Let’s say you find that people who drink carrot juice regularly are less likely to suffer from cancer. Shall we break open the juicer? Probably not because the likely confounding variable is people interested in a healthy lifestyle. People who are drinking carrot juice are likely taking better care of their health in other ways too because that’s just the kind of people they are. So, carrot juice is a proxy (stand-in) for healthy behaviors. But what if all you could measure was whether people drank carrot juice? I’d argue that it would be perfectly reasonable to use it as a predictive variable while also understanding that the relationship was not causative, but went through a confounding variable. What you should NOT do is prescribe carrot juice. (This stuff is serious and compplicated. This what went wrong with the infamous error when women were recommended hormone replacement therapy thinking it reduced cancers when, in fact, it increased them and the previously observed effect was due to a confounding variable–women who took HRT were probably more health-conscious to begin with).
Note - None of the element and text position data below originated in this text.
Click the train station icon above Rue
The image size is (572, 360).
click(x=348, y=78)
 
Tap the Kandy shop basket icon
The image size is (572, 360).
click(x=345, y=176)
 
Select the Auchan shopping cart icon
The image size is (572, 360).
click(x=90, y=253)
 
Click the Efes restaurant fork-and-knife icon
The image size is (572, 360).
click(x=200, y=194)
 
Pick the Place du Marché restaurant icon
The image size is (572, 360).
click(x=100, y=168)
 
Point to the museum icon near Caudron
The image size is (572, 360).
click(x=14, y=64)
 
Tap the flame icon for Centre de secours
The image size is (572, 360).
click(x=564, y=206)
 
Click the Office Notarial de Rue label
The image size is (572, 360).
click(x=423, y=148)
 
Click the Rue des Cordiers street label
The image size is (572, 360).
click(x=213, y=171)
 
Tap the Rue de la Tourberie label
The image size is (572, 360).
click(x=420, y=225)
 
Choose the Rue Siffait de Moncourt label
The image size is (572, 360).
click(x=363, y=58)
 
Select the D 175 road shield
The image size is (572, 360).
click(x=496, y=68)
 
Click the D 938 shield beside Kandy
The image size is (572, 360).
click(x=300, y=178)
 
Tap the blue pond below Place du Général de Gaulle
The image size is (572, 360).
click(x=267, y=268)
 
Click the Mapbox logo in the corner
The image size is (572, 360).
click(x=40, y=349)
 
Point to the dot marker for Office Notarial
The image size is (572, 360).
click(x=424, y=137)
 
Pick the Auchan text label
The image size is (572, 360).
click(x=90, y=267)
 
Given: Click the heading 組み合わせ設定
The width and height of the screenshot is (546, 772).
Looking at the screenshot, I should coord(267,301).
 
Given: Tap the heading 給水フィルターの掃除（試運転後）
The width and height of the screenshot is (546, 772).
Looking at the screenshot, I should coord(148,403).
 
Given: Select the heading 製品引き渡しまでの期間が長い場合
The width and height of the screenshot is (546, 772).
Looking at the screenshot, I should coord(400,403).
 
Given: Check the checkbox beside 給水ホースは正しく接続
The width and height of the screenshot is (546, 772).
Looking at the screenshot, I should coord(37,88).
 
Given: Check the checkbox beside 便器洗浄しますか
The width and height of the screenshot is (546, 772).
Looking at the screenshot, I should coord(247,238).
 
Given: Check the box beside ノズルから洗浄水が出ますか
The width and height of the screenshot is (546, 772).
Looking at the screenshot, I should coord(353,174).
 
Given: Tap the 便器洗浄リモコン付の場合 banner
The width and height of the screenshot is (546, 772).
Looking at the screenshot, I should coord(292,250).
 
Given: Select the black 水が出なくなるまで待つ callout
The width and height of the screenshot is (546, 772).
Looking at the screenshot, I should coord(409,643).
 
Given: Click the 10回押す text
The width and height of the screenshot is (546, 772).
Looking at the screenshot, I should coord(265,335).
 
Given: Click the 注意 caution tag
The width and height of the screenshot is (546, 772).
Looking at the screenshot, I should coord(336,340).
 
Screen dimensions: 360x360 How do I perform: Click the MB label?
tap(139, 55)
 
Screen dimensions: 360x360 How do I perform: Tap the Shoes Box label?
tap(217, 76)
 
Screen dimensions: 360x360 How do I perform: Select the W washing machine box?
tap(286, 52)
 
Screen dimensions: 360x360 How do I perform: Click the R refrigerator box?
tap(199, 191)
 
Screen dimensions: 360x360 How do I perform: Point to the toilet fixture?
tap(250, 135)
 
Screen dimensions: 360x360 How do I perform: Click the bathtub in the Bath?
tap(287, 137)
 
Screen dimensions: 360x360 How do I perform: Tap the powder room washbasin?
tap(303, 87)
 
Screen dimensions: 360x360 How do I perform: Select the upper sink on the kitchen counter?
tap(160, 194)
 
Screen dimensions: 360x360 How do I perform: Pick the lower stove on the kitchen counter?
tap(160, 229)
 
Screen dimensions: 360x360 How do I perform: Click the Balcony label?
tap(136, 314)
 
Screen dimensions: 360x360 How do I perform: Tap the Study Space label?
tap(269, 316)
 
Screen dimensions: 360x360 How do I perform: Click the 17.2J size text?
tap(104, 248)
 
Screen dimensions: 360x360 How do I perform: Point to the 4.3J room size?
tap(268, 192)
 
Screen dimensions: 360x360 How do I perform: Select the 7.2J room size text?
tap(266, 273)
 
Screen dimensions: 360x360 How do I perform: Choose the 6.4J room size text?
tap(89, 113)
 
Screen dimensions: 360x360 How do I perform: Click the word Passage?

In polling for elections, it is quite likely that party-ID is like drinking carrot juice. It signals something and, as a signal, it is useful. Hence, if party-ID trend goes in consistent direction from poll-to-poll from the same pollster, it is perfectly reasonable to assume that it is a proxy for a hidden variable, excitement and state of being persuaded of the voter base. (Also keep in mind that there will be small fluctuations due to unavoidable margin of error but those should cancel out over the long-term as the error can be in any direction).
Hence, fluctuating party-ID can function as a predictive variable even though it is not actually the causative variable. The fluctuations in this variable are probably a combination of sample fluctuations (normal and expected and happens with all variables within the margin of error 19 out of 20 times (95% confidence interval) and outside the margin of error 1 out of 20 times PLUS fluctuations in actual voter dispositions. While we cannot tease apart which part of the fluctuation comes from which part, it is safe to assume that statistical fluctuation will even itself out over multiple polls while the structural part that comes from voter excitement and engagement making people shift their self-perception and willingness to answer pollsters, can be useful and predictive even though it is, indeed, correlation not causation.